Zagłębie Lubin od dłuższego czasu planuje wzmocnienie swojej ofensywy. Jak informuje Filip Trokielewicz z Piłki Nożnej, szeregi „Miedziowych” może wkrótce zasilić dobrze znany w klubie zawodnik. O krok od powrotu jest Bartosz Białek – wychowanek dolnośląskiego klubu, który w przeszłości rozegrał 20 spotkań w pierwszym zespole Zagłębia, zdobywając 9 bramek.
Sytuacja wydaje się jasna. W 2020 roku Białek przeniósł się z Lubina do VfL Wolfsburg za 5 milionów euro. Wówczas młodego napastnika okrzyknięto „polskim następcą Lewandowskiego”, a jego karierze wróżono dynamiczny rozwój w Bundeslidze. Niestety, plany te pokrzyżowały poważne problemy zdrowotne. Zerwanie więzadła krzyżowego oraz nawracające kłopoty z kolanem wykluczyły go z gry na ponad 700 dni – opuścił blisko 100 oficjalnych meczów.
Nie udało mu się zaistnieć ani w Niemczech, ani w Belgii. Epizod w holenderskim Vitesse – 25 spotkań i 5 bramek – był pozytywny głównie ze względu na powrót do regularnej gry, ale liczby nie dorównały oczekiwaniom.
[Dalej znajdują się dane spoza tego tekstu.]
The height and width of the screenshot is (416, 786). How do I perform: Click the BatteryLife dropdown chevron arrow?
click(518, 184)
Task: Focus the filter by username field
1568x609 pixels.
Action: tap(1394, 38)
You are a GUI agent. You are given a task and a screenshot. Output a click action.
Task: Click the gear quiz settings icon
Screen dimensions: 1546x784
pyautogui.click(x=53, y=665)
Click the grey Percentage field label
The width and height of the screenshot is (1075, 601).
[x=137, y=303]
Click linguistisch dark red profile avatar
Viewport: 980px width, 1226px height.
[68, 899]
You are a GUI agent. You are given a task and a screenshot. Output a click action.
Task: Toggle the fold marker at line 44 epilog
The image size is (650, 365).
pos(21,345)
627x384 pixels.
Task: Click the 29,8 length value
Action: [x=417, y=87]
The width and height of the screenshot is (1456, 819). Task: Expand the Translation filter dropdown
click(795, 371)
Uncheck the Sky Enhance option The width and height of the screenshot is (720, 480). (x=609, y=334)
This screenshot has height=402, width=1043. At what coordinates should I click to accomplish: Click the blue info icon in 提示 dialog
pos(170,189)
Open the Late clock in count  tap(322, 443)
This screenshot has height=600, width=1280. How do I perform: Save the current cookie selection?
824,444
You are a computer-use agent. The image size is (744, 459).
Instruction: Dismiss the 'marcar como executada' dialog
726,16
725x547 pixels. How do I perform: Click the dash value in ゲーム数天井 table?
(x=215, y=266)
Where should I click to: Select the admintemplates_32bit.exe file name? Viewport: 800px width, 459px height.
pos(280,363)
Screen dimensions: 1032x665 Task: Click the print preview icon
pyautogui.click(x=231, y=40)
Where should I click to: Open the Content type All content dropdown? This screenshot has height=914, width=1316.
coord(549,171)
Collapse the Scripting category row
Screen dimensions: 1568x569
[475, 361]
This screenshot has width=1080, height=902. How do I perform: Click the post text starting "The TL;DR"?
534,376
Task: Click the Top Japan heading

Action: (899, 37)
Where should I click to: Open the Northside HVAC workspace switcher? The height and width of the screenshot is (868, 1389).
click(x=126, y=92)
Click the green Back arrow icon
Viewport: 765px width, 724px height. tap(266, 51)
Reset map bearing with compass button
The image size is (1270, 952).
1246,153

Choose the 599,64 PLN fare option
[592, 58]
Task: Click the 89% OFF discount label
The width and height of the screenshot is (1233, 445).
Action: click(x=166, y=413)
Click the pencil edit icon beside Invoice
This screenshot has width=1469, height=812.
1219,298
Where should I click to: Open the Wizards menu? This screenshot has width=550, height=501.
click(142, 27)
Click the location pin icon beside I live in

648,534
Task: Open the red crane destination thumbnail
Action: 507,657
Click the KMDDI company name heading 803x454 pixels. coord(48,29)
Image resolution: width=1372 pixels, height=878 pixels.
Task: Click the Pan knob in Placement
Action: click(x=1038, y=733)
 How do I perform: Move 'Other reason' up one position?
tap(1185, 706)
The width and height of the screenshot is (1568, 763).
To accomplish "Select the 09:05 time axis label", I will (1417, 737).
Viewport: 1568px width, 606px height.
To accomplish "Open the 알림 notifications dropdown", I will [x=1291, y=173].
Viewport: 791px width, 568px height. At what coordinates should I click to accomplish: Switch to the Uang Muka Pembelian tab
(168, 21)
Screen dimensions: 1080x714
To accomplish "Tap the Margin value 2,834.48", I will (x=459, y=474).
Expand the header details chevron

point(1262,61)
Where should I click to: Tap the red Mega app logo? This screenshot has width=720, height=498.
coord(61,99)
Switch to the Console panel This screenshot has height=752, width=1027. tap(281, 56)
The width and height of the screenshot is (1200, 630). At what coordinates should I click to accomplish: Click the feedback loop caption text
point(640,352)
Bartosz Białek potrzebuje odbudowy
Dziś kariera 23-letniego napastnika daleka jest od przewidywań sprzed kilku lat. Z końcem czerwca odejdzie z Wolfsburga, a wszystko wskazuje na to, że ponownie założy koszulkę Zagłębia Lubin. To dla niego szansa na odbudowę formy i pewności siebie. Wciąż może być klasowym snajperem, ale by to udowodnić, musi wykonać krok wstecz – na boiska Ekstraklasy. Niemiecki klub nie odzyska zainwestowanych 5 mln euro, wartość rynkowa polskiego napastnika spadła do ledwie 800 tysięcy euro. Oczywiście, Bartosz Białek mógłby pewnie liczyć na spore zainteresowanie klubów zagranicznych. Na tym etapie kariery ponowna gra w Zagłębiu Lubin to jednak logiczny wybór.
Powrót Białka zbiega się z realnym zapotrzebowaniem Zagłębia na nowego napastnika. Czy okaże się tym brakującym ogniwem w ataku? Jak zaprezentuje się po ciężkich kontuzjach? I przede wszystkim – czy transfer dojdzie do skutku? Odpowiedzi na te pytania poznamy już niebawem.